Stanford, Calif. - According to Andrew Menkes, M.D., it generally doesn't matter whether Restylane is injected using a threading or puncture technique or, as he prefers, a combination of the two - that is, unless you are talking about the lips.

Stanford, Calif . - According to Andrew Menkes, M.D., it generally doesn't matter whether Restylane is injected using a threading or puncture technique or, as he prefers, a combination of the two - that is, unless you are talking about the lips.

"The other common treatment areas - the glabella, nasolabial folds, and mesomental folds - are fairly simple and uniform. But the lips are totally different. That's where the variations in technique come in," he says.

Techniques For the most common areas - the glabella, nasolabial folds and mesomental folds - Dr. Menkes first applies a topical anesthetic before injecting the material into the mid or lower dermis with a 30-gauge needle.

"With the glabella, lines are sometimes there even after Botox. In that case, Botox is used to paralyze the line; then, what's left is filled in with filler. But I first need to learn which patients need both. So after treating first-time patients with Botox, I have them come back in a few weeks, at which point I touch up with Restylane if needed. Once you know what they need, you can put in the Botox and Restylane in at the same time."
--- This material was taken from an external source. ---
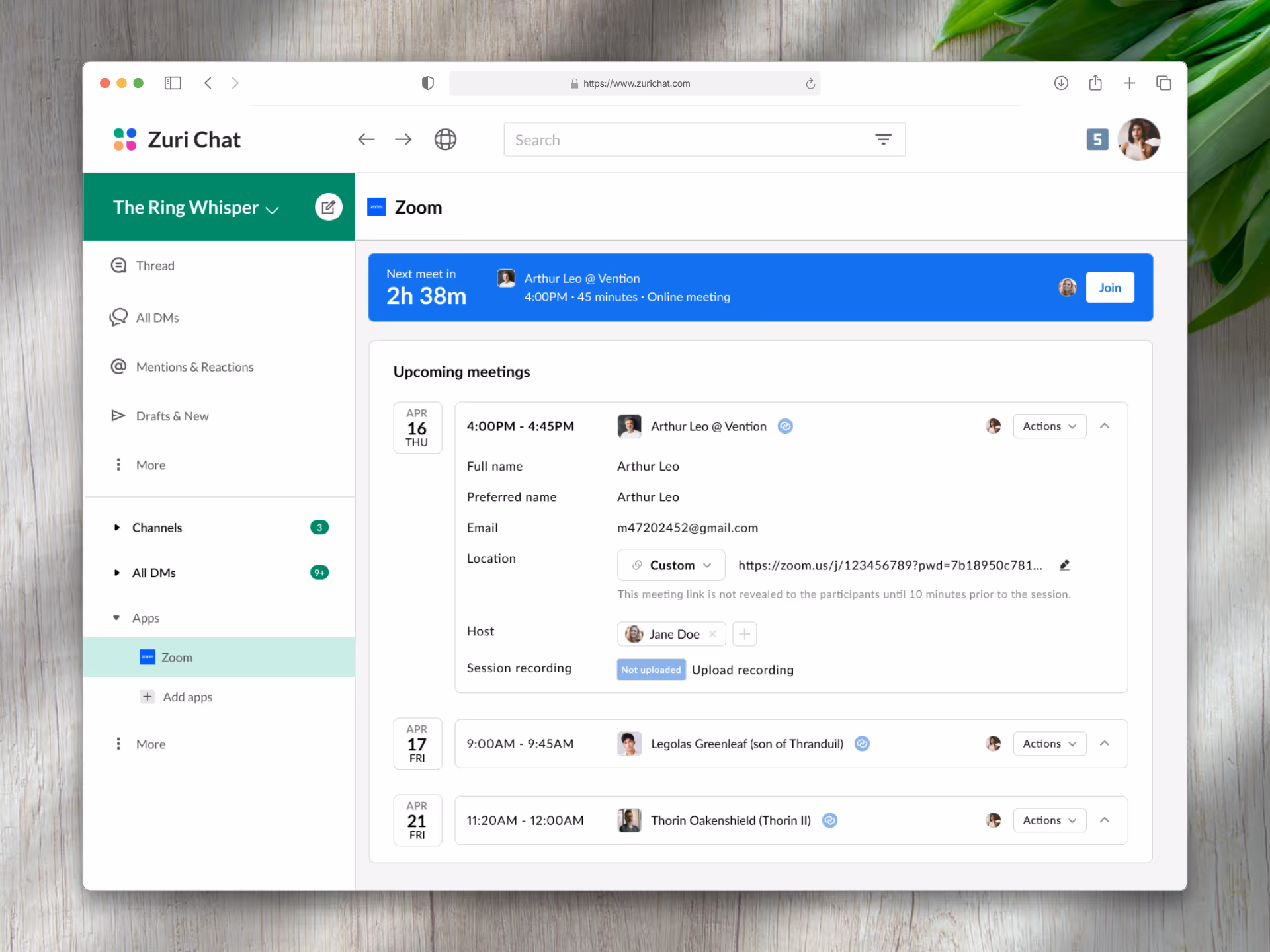The height and width of the screenshot is (952, 1270).
Task: Join the upcoming Arthur Leo meeting
Action: [1109, 288]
He uses a combination of techniques, usually starting with the threading technique, then filling in with the serial puncture technique.
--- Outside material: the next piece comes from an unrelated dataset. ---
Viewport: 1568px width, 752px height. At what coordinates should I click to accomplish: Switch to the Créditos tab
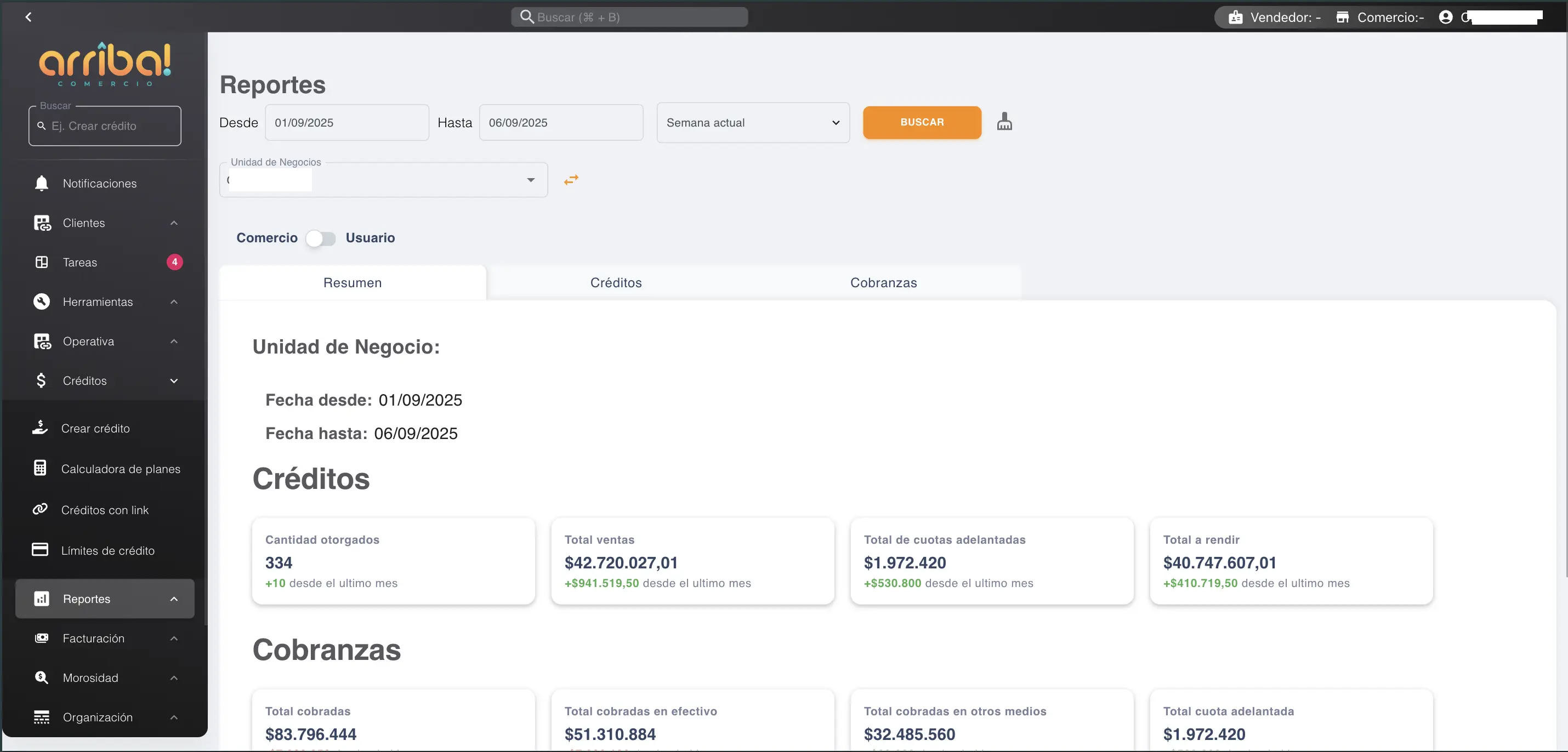point(616,282)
"There's no right or wrong answer; it's a matter of preference, experience and what you're comfortable with - as long as you get the Restylane in there," he says.

Lips Dr. Menkes believes that art is more important in the lips than other areas.

"When you're talking about the lip," he says, "the question is, what do you want out of it? Do you want a bigger lip? A fuller lip? Do you want to eliminate the vertical lines extending from lips upward?"

Anesthetic, too, is more important there because the procedure would otherwise be especially painful. To numb the lip without distorting it, he performs a nerve block using local anesthetic.

"You don't have to do a full maxillary nerve block, though. You can inject a small amount of local anesthetic into sulcus on the mucosal side of the upper lip just lateral to the incisors. This achieves complete numbing of the upper lip with minimal swelling," he explains.